Muito já se escreveu que a pandemia de COVID-19 ajudou a aprofundar graves problemas estruturais por todo o planeta. De uma forma geral as desigualdades só ficaram maiores e, como diz o ditado popular, “quem pode, pode; quem não pode se sacode”.
Se ética é a busca de justificativa para verificar a adequação ou não das decisões tomadas (Goldim JR Bioética e Pandemia de Influenza Rev HCPA 2009;29(2):161-166) e a bioética trata de conceitos e ações que visam identificar e auxiliar na resolução dos inúmeros conflitos éticos que surgem diariamente no cuidado ao paciente (Segre M & Cohen C (Orgs). Bioética 1995.São Paulo: Edusp), a pandemia da COVID-19 também é uma crise (bio)ética, na medida em que envolve valores referentes à vida.
A pandemia que enfrentamos neste momento colocou em evidência uma crise de valores que envolvem diversas prioridades da atividade médica, de investimentos em pesquisa aos investimentos em recursos para a saúde, sem falar nos limites entre a saúde individual e coletiva que foram postos em xeque.
Uma pandemia como a da COVID-19 impõe desafios de gestão de saúde pública, de políticas sócio- econômicas na área da saúde e de políticas ambientais que ainda não foram abordadas por uma reflexão bioética minuciosa.
E faz muita falta um arcabouço teórico que ampare algumas das difíceis decisões tomadas nestes momentos, que embora tenham apoio legal carecem de um suporte ético que possa ser traduzido de maneira clara aos indivíduos afetados. Um exemplo são as medidas de isolamento social que, mesmo embasada em estudos científicos, podem parecer meras imposições autoritárias se não forem percebidas dentro de um contexto ético mais abrangente.

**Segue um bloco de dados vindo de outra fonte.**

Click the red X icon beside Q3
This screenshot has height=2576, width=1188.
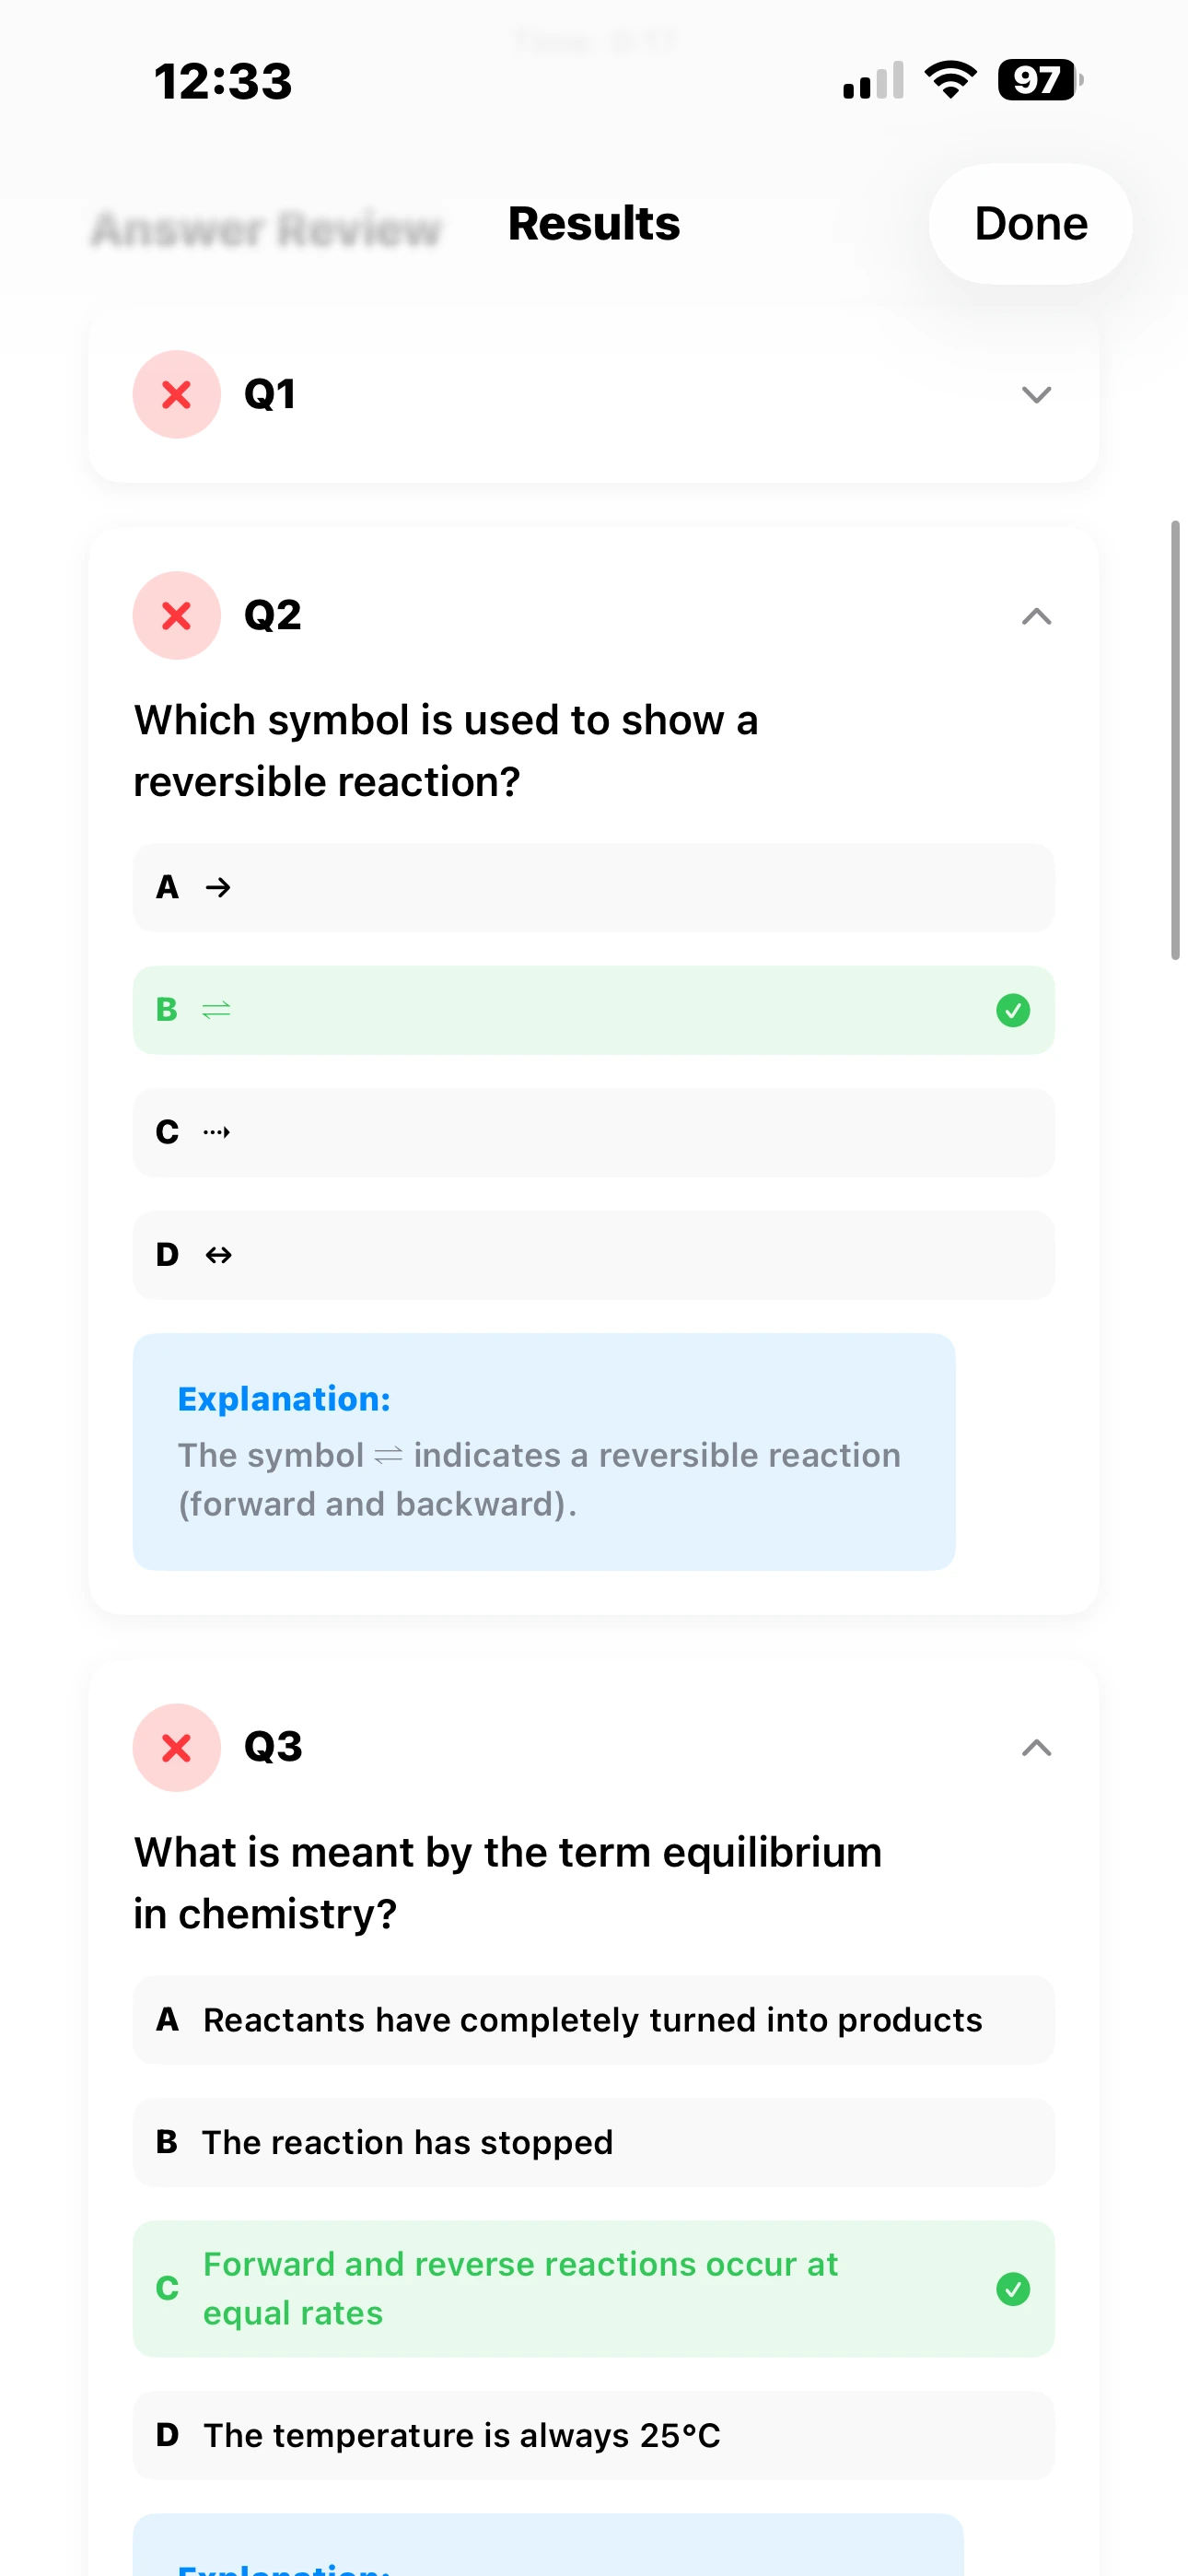[176, 1748]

Não podemos esquecer que em situações de calamidades (e a pandemia é uma calamidade) a sobrevivência individual depende da sobrevivência coletiva, assim como as ações individuais de proteção dependem de ações coletivas sinérgicas correspondentes. Ninguém pode se proteger individualmente de uma epidemia ou de uma catástrofe natural. As ações de proteção ou prevenção são sempre de natureza coletiva.
No Brasil, em particular, décadas e décadas (independente para qual governo olhemos no retrovisor) de descaso com atenção primária à saúde e com a pesquisa científica, só para ficar nos dois aspectos mais facilmente perceptíveis neste momento, escancaram toda a nossa dificuldade atual de lidar com a pandemia.

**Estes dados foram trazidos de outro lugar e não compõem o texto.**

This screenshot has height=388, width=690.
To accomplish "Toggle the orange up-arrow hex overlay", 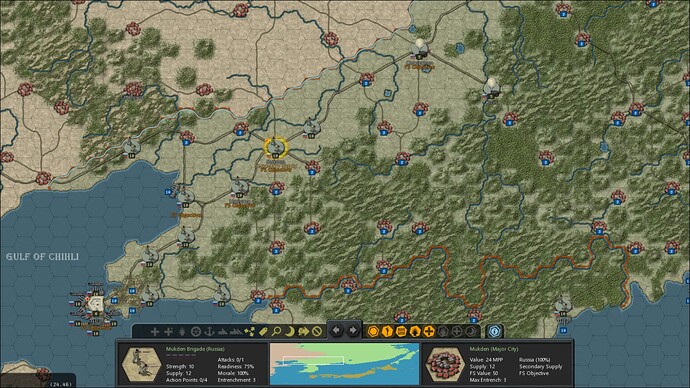I will pos(387,331).
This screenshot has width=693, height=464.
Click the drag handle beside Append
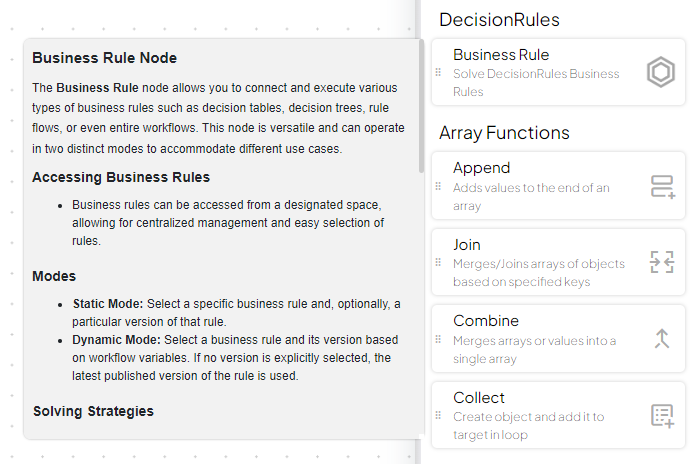(438, 186)
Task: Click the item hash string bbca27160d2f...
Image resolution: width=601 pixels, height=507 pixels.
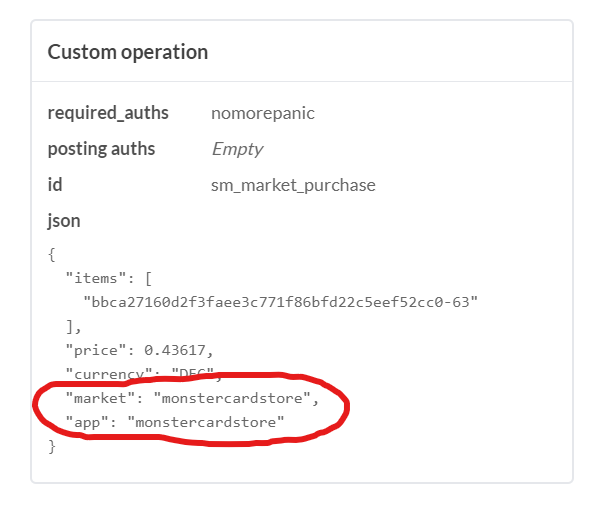Action: [281, 302]
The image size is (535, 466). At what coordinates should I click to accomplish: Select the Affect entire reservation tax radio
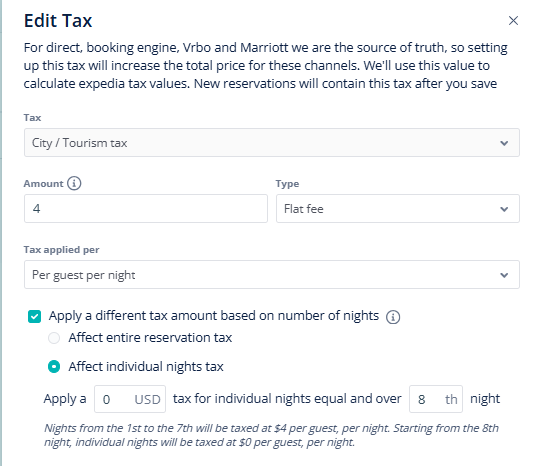[54, 338]
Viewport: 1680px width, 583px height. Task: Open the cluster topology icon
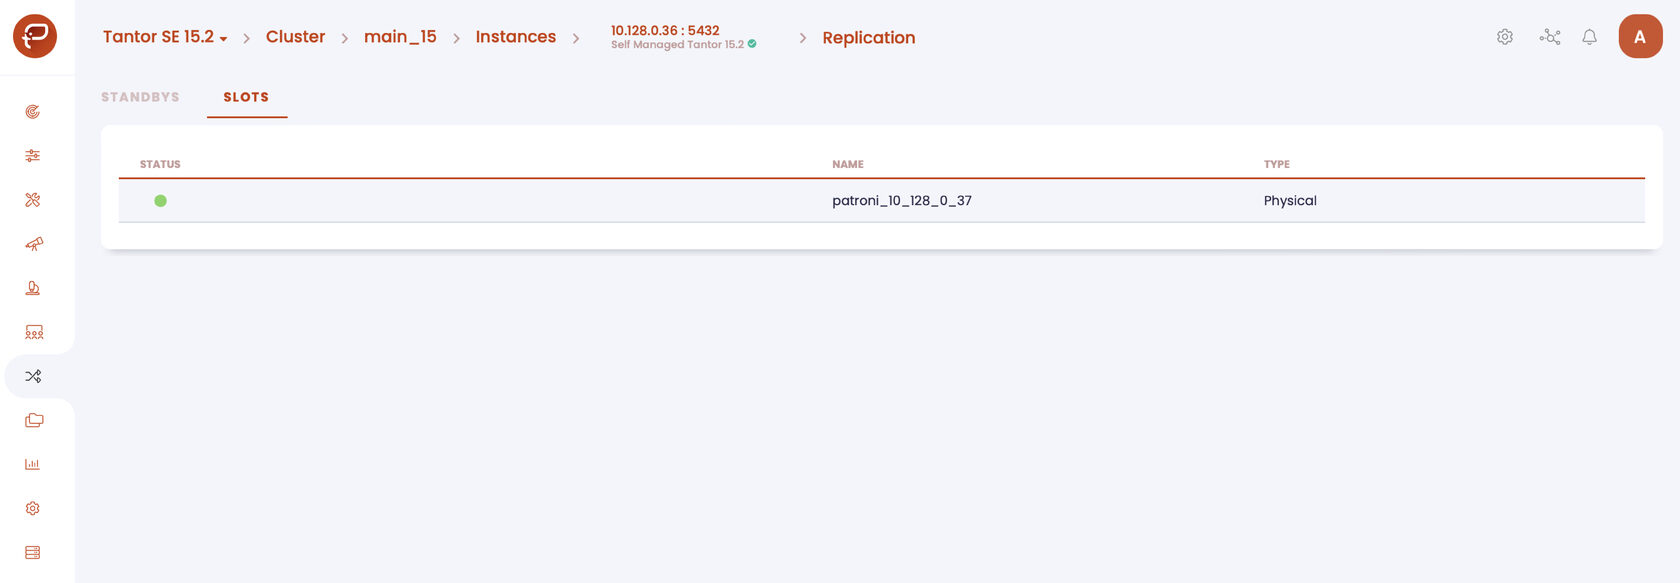tap(1550, 37)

É importante assinalar que se por um lado, qualquer forma de restrição à pesquisa científica é imperdoável, mesmo países que há anos destinam à ciência entre 2% e 4% do seu Produto Interno Bruto (no Brasil este índice não passa de 1,3%) – Investimentos Federais em Pesquisa e Desenvolvimento: Estimativas para o Período 2000-2020 https://www.ipea.gov.br/– também não estiveram totalmente preparados para o enfrentamento da pandemia. Ou seja, não é preciso apenas vontade e dinheiro, mas também um planejamento adequado.
Para tal é essencial haver políticas públicas bem estabelecidas. O modelo neoliberal exclusivo em que o mercado privado regula a saúde a seu bel prazer não foi suficiente. Uma análise crítica mostra que é preciso haver alguma participação do poder público para garantir a assistência aos mais vulneráveis, que são sempre os que mais sofrem. Mas esta análise pode ser mais bem feita pelos economistas e sociólogos.
De qualquer forma é importante que como contrapartida a este auxílio haja a reciprocidade de quem é beneficiado. Para que se estabeleça esta relação de dupla via é essencial um valor muito caro à bioética que é a veracidade, afinal de contas as bases sobre as quais a ética médica e a bioética foram erguidas se alicerçam sobre as informações verdadeiras fornecidas ao paciente sobre seu diagnóstico, sobre os riscos e efeitos adversos de determinado tratamento, assim como eventuais participações em protocolos de pesquisa cientifica.